Business & Technology
Ode launches free AI voice service for poem recommendations
Ode Poetry has launched Ode, a free AI voice service that recommends poems in response to users’ feelings. William Sieghart created the service with Microsoft AI and Gravity Road.
Users speak with an AI voice companion based on Sieghart, founder of National Poetry Day and The Poetry Pharmacy, before receiving a poem selected from a curated library.
Ode is aimed at people seeking comfort, reflection or creativity through conversation rather than search. It draws on the therapeutic approach behind The Poetry Pharmacy, Sieghart’s long-running effort to match poems to particular moods and situations.
Users begin by describing how they feel in a short spoken exchange. The system then recommends a poem and delivers it through pre-recorded readings by actors and cultural figures including Stephen Fry, Harriet Walter, Indira Varma and Dominic West.
The project marks an unusual use of generative AI at a time when most consumer products have focused on productivity, customer service or entertainment.
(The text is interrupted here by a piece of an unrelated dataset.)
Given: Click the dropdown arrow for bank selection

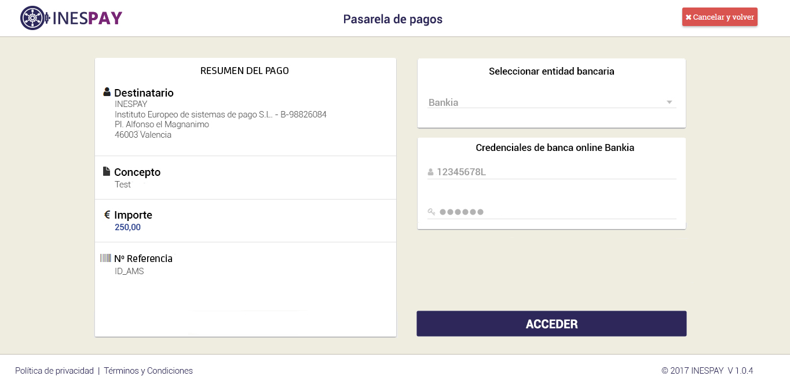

Here, the emphasis is on emotional support through literature, with the technology guiding users to existing creative work rather than generating new poems.
According to the companies involved, the service uses Microsoft AI voice and transcription models to recreate Sieghart’s speaking style and interpret users’ spoken responses. The poems are not synthetic output but existing works, delivered through human performances for the app.
The creators said they had secured permission to use the content and voices. That is likely to matter as technology groups face continued scrutiny over the use of creative material and likenesses in AI products.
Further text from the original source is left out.